• EXERCISE DATA:
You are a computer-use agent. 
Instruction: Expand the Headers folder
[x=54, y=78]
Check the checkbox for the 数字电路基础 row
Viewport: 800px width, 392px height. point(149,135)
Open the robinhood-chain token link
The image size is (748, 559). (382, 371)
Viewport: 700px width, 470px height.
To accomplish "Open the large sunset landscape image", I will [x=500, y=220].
...
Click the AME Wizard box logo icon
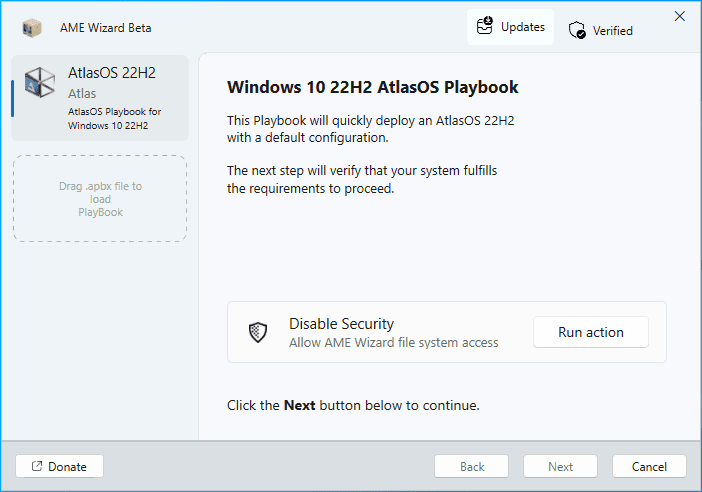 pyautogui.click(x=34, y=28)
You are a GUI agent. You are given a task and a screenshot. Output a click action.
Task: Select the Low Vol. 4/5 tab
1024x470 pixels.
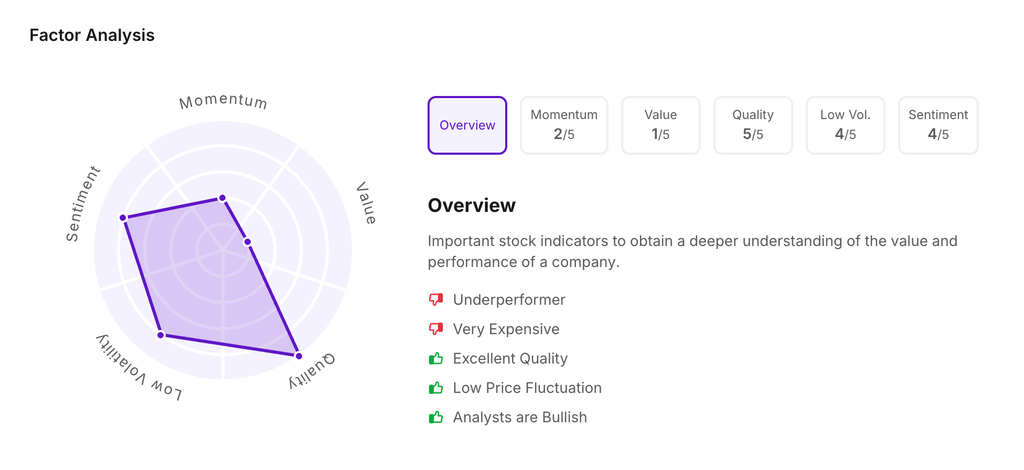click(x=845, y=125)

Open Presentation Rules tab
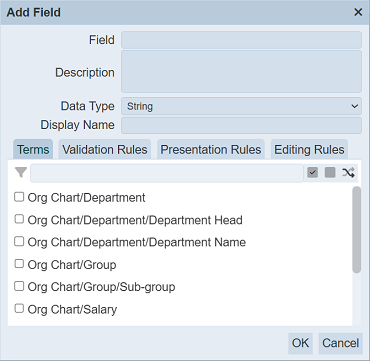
...
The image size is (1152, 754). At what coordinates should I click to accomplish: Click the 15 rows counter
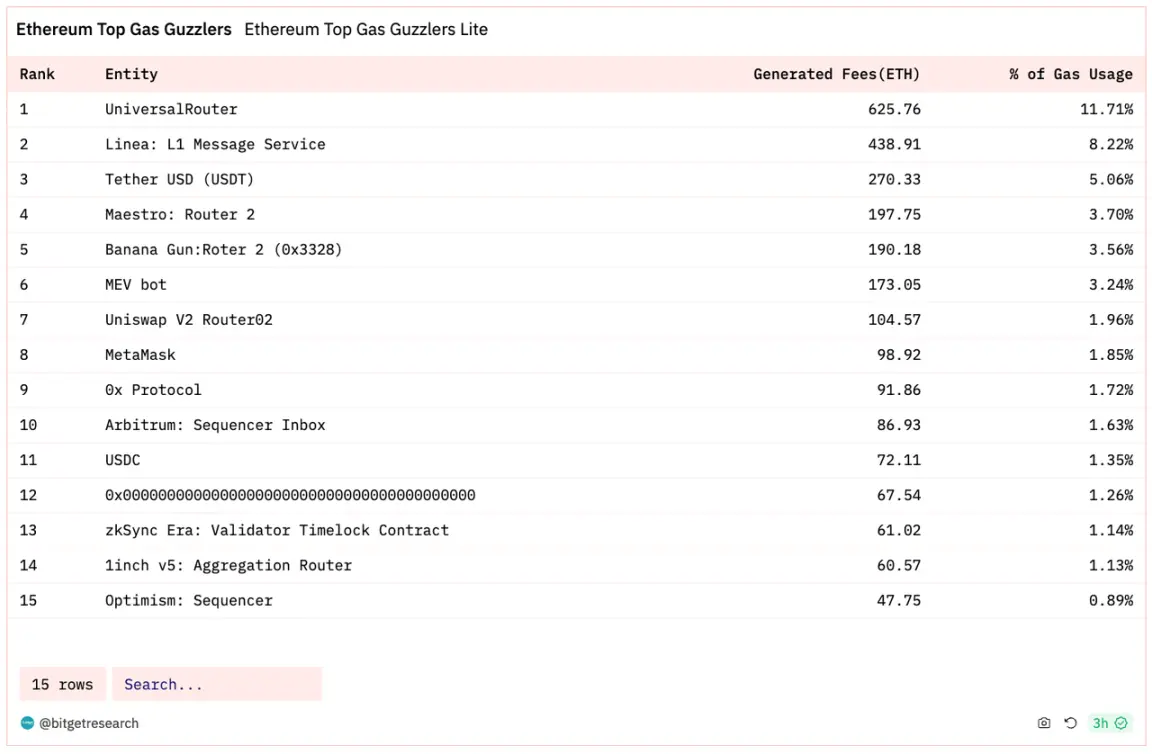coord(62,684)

• EXERCISE GOAL: The lines that mention the word "agent" should be pulled from the records above.

• SOLUTION TO THIS EXERCISE:
You are a computer-use agent. 
You are a GUI agent. You are given a task and a screenshot. Output a click action.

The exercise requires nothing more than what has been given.